Monday, Nov. 21, 1977

For several reasons, including our coverage of the bloody Sharpeville riots and other South African racial troubles, the Republic of South Africa refused to give visas to TIME correspondents during most of the 1960s. Since 1971, however, we have been able to send reporters there, and late last year we reopened our Johannesburg bureau, closed since 1962. Our new bureau chief, William McWhirter, who had orders from New York to "cover everyone and everything," was some what apprehensive. Says he: "No one knew whether this was to be one of the shortest recorded assignments in the magazine's history."
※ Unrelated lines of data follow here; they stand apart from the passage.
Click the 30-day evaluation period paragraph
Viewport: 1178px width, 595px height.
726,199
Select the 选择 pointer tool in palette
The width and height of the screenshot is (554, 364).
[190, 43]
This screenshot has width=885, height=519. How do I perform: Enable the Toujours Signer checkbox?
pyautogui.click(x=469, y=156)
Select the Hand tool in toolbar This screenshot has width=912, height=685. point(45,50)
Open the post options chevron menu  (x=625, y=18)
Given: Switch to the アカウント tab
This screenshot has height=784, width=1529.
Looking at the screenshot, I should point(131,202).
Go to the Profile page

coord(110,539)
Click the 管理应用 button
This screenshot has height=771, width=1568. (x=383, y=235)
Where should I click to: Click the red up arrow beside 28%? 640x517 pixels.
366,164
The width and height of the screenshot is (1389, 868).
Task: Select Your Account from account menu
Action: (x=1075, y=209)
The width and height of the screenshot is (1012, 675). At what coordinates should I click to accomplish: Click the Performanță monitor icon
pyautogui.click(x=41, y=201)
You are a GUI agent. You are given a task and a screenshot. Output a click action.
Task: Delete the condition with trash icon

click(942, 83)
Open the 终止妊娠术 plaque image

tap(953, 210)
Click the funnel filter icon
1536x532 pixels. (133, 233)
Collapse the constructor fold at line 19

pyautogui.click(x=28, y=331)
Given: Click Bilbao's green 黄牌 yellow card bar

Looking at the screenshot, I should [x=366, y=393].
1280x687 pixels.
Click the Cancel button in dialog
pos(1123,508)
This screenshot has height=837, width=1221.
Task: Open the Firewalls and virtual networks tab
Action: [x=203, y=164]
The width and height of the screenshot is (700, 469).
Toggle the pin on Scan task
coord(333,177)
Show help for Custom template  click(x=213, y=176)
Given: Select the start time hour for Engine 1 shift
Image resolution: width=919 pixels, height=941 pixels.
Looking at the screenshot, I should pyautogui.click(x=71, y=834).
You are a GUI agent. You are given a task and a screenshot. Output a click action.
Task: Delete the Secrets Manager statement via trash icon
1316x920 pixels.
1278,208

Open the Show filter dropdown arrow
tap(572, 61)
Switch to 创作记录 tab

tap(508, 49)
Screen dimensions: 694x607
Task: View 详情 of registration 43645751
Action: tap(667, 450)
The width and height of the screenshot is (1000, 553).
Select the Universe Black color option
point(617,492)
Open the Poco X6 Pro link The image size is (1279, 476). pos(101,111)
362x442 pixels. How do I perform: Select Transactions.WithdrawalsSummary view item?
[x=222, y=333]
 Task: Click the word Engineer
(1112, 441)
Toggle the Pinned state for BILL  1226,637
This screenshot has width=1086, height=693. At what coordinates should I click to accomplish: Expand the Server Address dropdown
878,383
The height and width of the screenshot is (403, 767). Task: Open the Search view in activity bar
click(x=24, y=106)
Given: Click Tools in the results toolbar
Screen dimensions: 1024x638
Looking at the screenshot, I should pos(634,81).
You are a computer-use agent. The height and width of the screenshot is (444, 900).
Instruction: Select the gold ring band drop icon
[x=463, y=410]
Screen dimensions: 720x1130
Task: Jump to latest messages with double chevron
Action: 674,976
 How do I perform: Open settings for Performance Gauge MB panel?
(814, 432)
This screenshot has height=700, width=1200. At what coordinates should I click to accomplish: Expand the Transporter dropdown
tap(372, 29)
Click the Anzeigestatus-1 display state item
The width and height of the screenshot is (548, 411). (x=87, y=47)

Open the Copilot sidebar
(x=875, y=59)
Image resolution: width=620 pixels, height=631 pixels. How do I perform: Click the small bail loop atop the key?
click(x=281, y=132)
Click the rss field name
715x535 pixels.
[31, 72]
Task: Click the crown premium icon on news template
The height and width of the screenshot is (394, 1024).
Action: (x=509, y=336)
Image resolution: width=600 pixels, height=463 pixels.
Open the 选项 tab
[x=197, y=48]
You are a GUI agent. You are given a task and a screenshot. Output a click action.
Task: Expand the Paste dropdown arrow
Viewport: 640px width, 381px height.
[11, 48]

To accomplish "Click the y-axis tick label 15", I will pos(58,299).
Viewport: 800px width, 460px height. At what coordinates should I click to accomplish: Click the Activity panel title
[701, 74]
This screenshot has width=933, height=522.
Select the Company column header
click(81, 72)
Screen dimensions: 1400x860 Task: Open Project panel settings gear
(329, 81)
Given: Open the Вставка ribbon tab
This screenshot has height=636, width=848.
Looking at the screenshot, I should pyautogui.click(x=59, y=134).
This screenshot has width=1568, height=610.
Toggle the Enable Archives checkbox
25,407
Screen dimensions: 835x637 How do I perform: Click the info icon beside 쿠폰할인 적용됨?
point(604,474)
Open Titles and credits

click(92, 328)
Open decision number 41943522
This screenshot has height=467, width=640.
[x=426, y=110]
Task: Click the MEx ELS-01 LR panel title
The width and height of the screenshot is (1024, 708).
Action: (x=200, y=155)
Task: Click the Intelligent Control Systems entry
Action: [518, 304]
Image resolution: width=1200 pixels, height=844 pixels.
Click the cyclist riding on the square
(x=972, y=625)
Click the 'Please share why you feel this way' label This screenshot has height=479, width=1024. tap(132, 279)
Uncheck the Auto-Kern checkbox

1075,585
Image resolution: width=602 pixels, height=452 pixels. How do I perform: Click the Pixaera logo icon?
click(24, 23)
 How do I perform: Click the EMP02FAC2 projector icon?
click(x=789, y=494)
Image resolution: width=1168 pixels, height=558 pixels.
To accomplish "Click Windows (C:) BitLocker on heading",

To his surprise, from the moment of his arrival and especially during his reporting for this week's cover story, McWhirter found all classes and races of South Africans willing, even eager, to cooperate. "This country has a surprising effect on everyone today," he says. "Our office is more like a firehouse than a bureau, with some 50 incoming calls daily. The whole country wants to talk. It is as if everyone has been put on a think-tank-a-day alert on South Africa's future." McWhirter interviewed Minister of Justice James Kruger on the Stephen Biko affair, and has met with Afrikaner students, Boer families, colored leaders and young black militants. "One disheartening thing that has happened in the past few months," he says, "is the growing suspicion in Soweto, the black ghetto outside Johannesburg, toward all whites. When I first arrived, a black friend was enough, then a press card, then an American accent. Today it is difficult to gain their trust."

The story was researched by Senior Researcher Ursula Nadasdy de Gallo and written by Associate Editor William E. Smith, who was Nairobi bureau chief in the 1960s and has written many of our Africa stories during the past eight years. "When I arrived in Africa, there were already hints of this drama," recalls Smith. "The tension has been building there for a long time, and it is heightened by the fact that all the principals involved are so passionately and irrevocably committed." That passion and commitment have made South Africa one of the most important political stories in the world today.